Ok. I've make the changes as you said and it works great, cool !
<property name="queryAttributeMapping">
<map>
<entry key="username">
<list>
<value>eduPersonPrincipalName</value>
<value>uid</value>
<value>mail</value>
</list>
</entry>
</map>
</property>
Thanks Misagh and have a nice day !
Sylvain
Le 02/02/2015 12:33, Misagh Moayyed a écrit :
>
> Because a map cannot contain duplicate keys. You have specified 3
> different values for the same key that is “username”. Each one is
> going to overwrite the previous, which should just have you using
> “mail” as the query attribute. (I don’t know how uid works. It should
> not, unless its value matches mail somehow).
>
> Instead of a single one-to-one key->value, specify the key as username
> but as the value, give it a list of possible values. That might work.
>
> You can also enable DEBUG logs for persondirectory and observe the
> query that gets constructed.
>
> *From:*Sylvain DEROSIAUX [mailto:[email protected]]

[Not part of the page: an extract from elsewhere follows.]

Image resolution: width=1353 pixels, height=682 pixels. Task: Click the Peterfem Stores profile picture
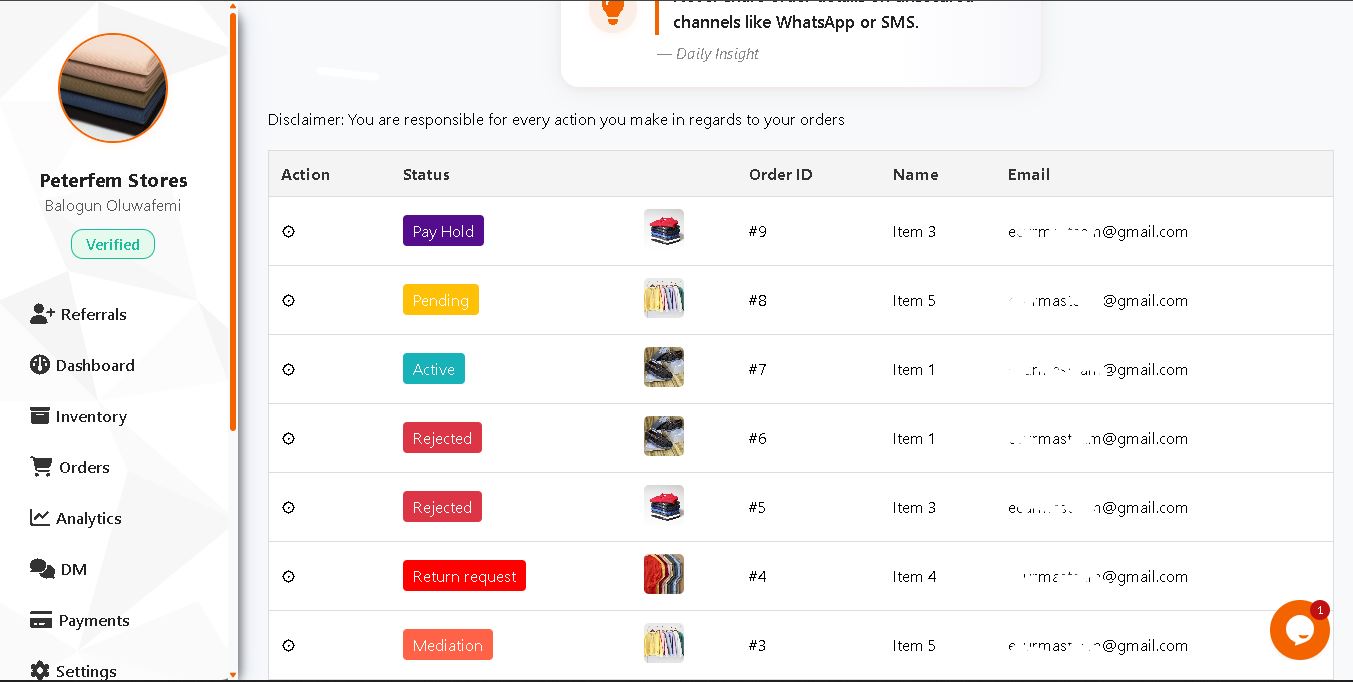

> *Sent:* Monday, February 2, 2015 3:44 AM
> *To:* [email protected]
> *Subject:* Re: [cas-user] Cannot retrieve attributes from LDAP with
> CAS 3.5.3
>
> Arf ! It does'nt work at 100% :-(
> I permit my users to log in with differents username (uid,
> eduPersonPrincipalName or mail).
> If they log with uid or mail, it's works. Otherwise, it won't works.
>
> The attribute which must be sent to CAS client are dependant from the
> service via the /usernameAttribute/ property of services.
> The attributeRepository is as follow :
>
> <bean id="attributeRepository"
> class="org.jasig.services.persondir.support.ldap.LdapPersonAttributeDao">
> <property name="baseDN"
> value="ou=people,dc=univ-lille3,dc=fr"/>
> <property name="contextSource" ref="contextSource" />
> <property name="requireAllQueryAttributes" value="false"/>
> * <property name="queryType" value="OR" />*
> <property name="queryAttributeMapping">
> <map>
> <entry key="username"
> value="*eduPersonPrincipalName*" />
> <entry key="username" value="*uid*" />
> <entry key="username" value="*mail*" />
> </map>
> </property>
> <property name="resultAttributeMapping">
> <map>
> <entry key="uid" value="uid" />
> <entry key="mail" value="mail" />
> <entry key="eduPersonPrincipalName"
> value="eduPersonPrincipalName" />
> </map>
> </property>
> </bean>
>
> I have turned on the LDAP log and show that CAS doesn't do what I'm
> excepted it to do :
> Feb 2 11:32:43 ldap-test slapd[61387]: conn=3852 op=1 SRCH
> base="ou=people,dc=univ-lille3,dc=fr" scope=2 deref=3
> filter="(*mail*=sderosiaux)"
> Feb 2 11:32:43 ldap-test slapd[61387]: conn=3852 op=1 SRCH attr=uid
> mail eduPersonPrincipalName
> ...
> Feb 2 11:32:43 ldap-test slapd[61387]: conn=3526 op=28 SRCH
> base="ou=people,dc=univ-lille3,dc=fr" scope=2 deref=3
> filter="(*uid*=sderosiaux)"
> Feb 2 11:32:43 ldap-test slapd[61387]: conn=3852 op=1 SRCH attr=uid
> mail eduPersonPrincipalName
>
> Why CAS doesn't try with eduPersonPrincipalName attribute ?
>
> Sylvain
>
> Le 30/01/2015 11:43, Sylvain DEROSIAUX a écrit :
>
> Yes, I misunderstood this parameter, so I replace this part with only
>
> <entry key="username" value="uid" />
>
> But it did'nt work too.
> A friend give me a working solution so I compared source code and
> see he doesn't use CredentialsToLDAPAttributePrincipalResolver
> bean. I remove it from my configuration and now it's works like a
> charm !
>
> Thanks
> Sylvain
>
> Le 29/01/2015 19:38, John Gasper a écrit :
>
> I don't think the queryAttributeMapping is working the way you
> think it is... At least I've never been able to get it to work
> like that. You'll need to split it up because "username" is
> essentially the placeholder where the identity (jdoe) is
> inserted when the ldap query runs. (unfortunately it is the
> key so multiple search attributes (uid, mail, etc) can't be
> done here).
>
> Checkout
>
> https://github.com/jtgasper3/raspberrypi-iam/blob/master/cas-war-overlay/src/main/webapp/WEB-INF/deployerConfigContext.xml.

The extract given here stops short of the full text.